Re: [PATCH] TOMOYO: Add garbage collector support. (v3)
From: Paul E. McKenney
Date: Sun Jun 21 2009 - 00:07:32 EST
On Sat, Jun 20, 2009 at 04:04:43PM +0900, Tetsuo Handa wrote:
> Hello.
>
> Paul E. McKenney wrote:
> > On Fri, Jun 19, 2009 at 01:57:46PM +0900, Tetsuo Handa wrote:
> > > Hello.
> > >
> > > The GC thread is a loop of
> > >
> > > (1) Take gc_mutex
> > > (2) Remove an element from the list using RCU
> > > (3) Wait for readers without releasing gc_mutex
> > > (4) Free up that element
> > > (5) Release gc_mutex
> > >
> > > A new round will not see element which was removed by previous round.
> >
> > Understood.
> >
> > > Paul E. McKenney wrote:
> > > > > > Consider the following sequence of events:
> > > > > >
> > > > > > o CPU 0 picks up users_counter_idx int local variable idx.
> > > > > > Let's assume that the value is zero.
> > > > > >
> > > > > > o CPU 0 is now preempted, interrupted, or otherwise delayed.
> > > > > >
> > > o CPU 1 takes gc_mutex.
> >
> > Your (1).
> >
> > >
> > > > > > o CPU 1 starts garbage collection, finding some elements to
> > > > > > delete, thus setting "element_deleted" to true.
> >
> > Your (2).
> >
> > > > > > o CPU 1 continues garbage collection, inverting the value of
> > > > > > users_counter_idx, so that the value is now one, waiting
> > > > > > for the value-zero readers, and freeing up the old elements.
> >
> > Your (3) and (4).
> >
> > > o CPU 1 releases gc_mutex.
> > > > [1]
> >
> > Your (5).
> >
> > > > > > o CPU 0 continues execution, first atomically incrementing
> > > > > > users_counter[0], then traversing the list, possibly sleeping.
> >
> > Now the trick here is that CPU 0 has the old value of users_counter_idx.
> > So the reader and the garbage collector now disagree on which interval
> > they are operating in.
> >
> > And CPU 0 might now be holding an element that will be deleted by the
> > next round of GC.
> >
> > > o CPU 2 takes gc_mutex.
> >
> > Your (1) again.

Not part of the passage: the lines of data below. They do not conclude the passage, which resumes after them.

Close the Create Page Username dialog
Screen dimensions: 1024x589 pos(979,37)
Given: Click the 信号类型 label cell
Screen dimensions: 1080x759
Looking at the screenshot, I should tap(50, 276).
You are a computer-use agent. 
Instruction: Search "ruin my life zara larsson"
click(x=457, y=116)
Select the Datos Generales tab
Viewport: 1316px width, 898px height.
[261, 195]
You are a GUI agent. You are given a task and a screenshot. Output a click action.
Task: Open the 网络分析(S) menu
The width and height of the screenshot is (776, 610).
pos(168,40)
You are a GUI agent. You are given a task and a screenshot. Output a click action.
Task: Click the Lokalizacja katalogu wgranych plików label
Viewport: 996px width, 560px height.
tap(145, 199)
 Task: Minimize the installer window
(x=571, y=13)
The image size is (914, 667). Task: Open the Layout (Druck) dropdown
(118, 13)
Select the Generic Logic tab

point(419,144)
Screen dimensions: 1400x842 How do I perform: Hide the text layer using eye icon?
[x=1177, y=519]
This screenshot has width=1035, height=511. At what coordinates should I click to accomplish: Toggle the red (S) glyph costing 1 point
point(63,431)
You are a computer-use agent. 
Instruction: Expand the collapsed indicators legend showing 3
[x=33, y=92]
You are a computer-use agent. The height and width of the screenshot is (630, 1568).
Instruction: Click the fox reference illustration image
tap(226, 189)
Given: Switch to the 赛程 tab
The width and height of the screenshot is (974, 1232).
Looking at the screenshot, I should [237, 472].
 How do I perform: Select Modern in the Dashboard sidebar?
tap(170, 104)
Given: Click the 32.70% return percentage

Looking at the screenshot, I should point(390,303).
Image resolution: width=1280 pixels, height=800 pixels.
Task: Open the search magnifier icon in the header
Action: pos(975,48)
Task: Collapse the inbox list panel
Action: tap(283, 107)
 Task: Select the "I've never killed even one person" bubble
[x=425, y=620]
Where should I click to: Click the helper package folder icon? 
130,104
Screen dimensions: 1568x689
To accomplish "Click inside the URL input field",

Presumably your single kernel thread migrated from
> > CPU 1 to CPU 2, which could really happen.
> >
> > > > > > o CPU 2 starts a new round of garbage collection, again finding
> > > > > > some elements to delete, and thus again setting
> > > > > > "elements_deleted" to true. One of the elements deleted
> > > > > > is the one that CPU 0 is currently referencing while asleep.
> >
> > Your (2) again.
> >
> > > > > No. CPU 2 can't start a new round of GC because GC function is exclusively
> > > > > executed because of gc_mutex mutex.
> > > >
> > > > But CPU 1 would have released gc_mutex back at time [1], right?
> > > >
> > > Yes, CPU 1 will release gc_mutex after freeing up elements (which were removed
> > > from the list after gc_mutex was taken).
> > >
> > > If CPU 0 sleeps between "idx = atomic_read(&users_counter_idx)" and
> > > "atomic_inc(&users_counter[idx])", CPU 0 will not see the element
> > > removed by CPU 1 because CPU 0 has not started list traversal.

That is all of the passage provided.